Wednesday, April 2, 2008

The antimilitarist left demonstrates in Quebec City

Québec antiwar

By the Collectif anarchiste La Nuit (NEFAC-Québec)

About 300 antimilitarists paraded in the streets of Québec City on Friday, March 28. Exceptionally, the major anticapitalist groups in the capital city marched together accompanied by delegations from several other cities including Montréal and Sherbrooke to commemorate the 90th anniversary of the anti-conscription riots and to demonstrate their opposition to the war in Afghanistan.

Antimilitarist Québec

“Québec is not only a garrison city, it also has a proud antimilitarist past,” said Mathieu of the Fédération des communistes libertaires du Nord-Est (NEFAC). It is not on the program of an insipid 400th anniversary,[1] of course, but 90 years ago the inhabitants of this city rose up in opposition to conscription. For five days, workers’ struggles ignited the neighborhoods in the city center, ending in a bloodbath in the Lower Town when the army opened fire upon a crowd of civilians, killing four and wounding 35. It is this popular history, long a forgotten page in the history books, that we want to recover,” added the libertarian activist.

Resistance to the war

Canada is today involved again in an imperialist war. Remarkably, despite an ongoing military propaganda campaign, popular opposition is standing up, poll after poll. Unfortunately, this opposition to war finds little space in which to express itself. “Many people in Québec are opposed to the mobilization of their taxes in this militarist adventure, and it must cease!” said Antoine of Gauche socialiste. “They are making war in our name, without asking us our opinion. The opposition to the war must be able to express itself, and that is why we participated in Friday’s demonstration.”

Gathering in Saint-Roch

The demonstration began at 5 p.m. with a gathering in Saint-Roch, in front of the Gabrielle-Roy library. After several speeches and chants, the antimilitarists took to the street, marching through the Saint-Sauveur neighbourhood to the corner of Saint-Vallier and Saint-Joseph streets, where there is a monument to the memory of those who died in 1918. The march ended at Durocher Park, and was followed by an antimilitarist conference organized by Alternatives à l’AgitéE.

The organizers

The March 28 demonstration was an initiative of the Fédération des communistes libertaires du Nord-Est (NEFAC). It was organized jointly by the Collectif anarchiste La Nuit, the Collectif Piranhas and Gauche socialiste. The following groups formally supported and joined in it: Québec Solidaire Capitale-Nationale, the Regroupement autonome des jeunes, PCR-Québec, Personne n’est illégal-Montréal, Bloquez l’empire-Montréal, the Association des Étudiantes et des Étudiants en Histoire, la Convergence l’Autre 400e, the newspaper Droit de parole and the PCQ-Québec.[2] This broad anticapitalist diversity probably made this demonstration one of the largest open mobilizations of the political far left of the capital city since the Summit of the Americas.
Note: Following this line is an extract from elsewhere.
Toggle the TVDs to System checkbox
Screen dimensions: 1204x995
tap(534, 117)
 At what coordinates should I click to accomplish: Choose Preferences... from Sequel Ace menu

Source: http://voixdefaits.blogspot.com/



[1] Québec City is celebrating this year the 400th anniversary of its founding by French colonizers led by Samuel de Champlain.

[2] Respectively, the Federation of libertarian communists of the North-East (NEFAC), the Anarchist collective La Nuit [the Night], the Piranhas Collective, Gauche socialiste [Quebec section of the Fourth International], Québec Solidaire (National Capital [Québec City] section), the Autonomous coalition of youth, the Revolutionary Communist Party-Québec (PCR-Québec), No One is Illegal-Montréal, Block the Empire-Montréal, the Association of History students, the 400th other convergence, Droit de parole [Free speech] and the Quebec Communist Party (PCQ-Québec).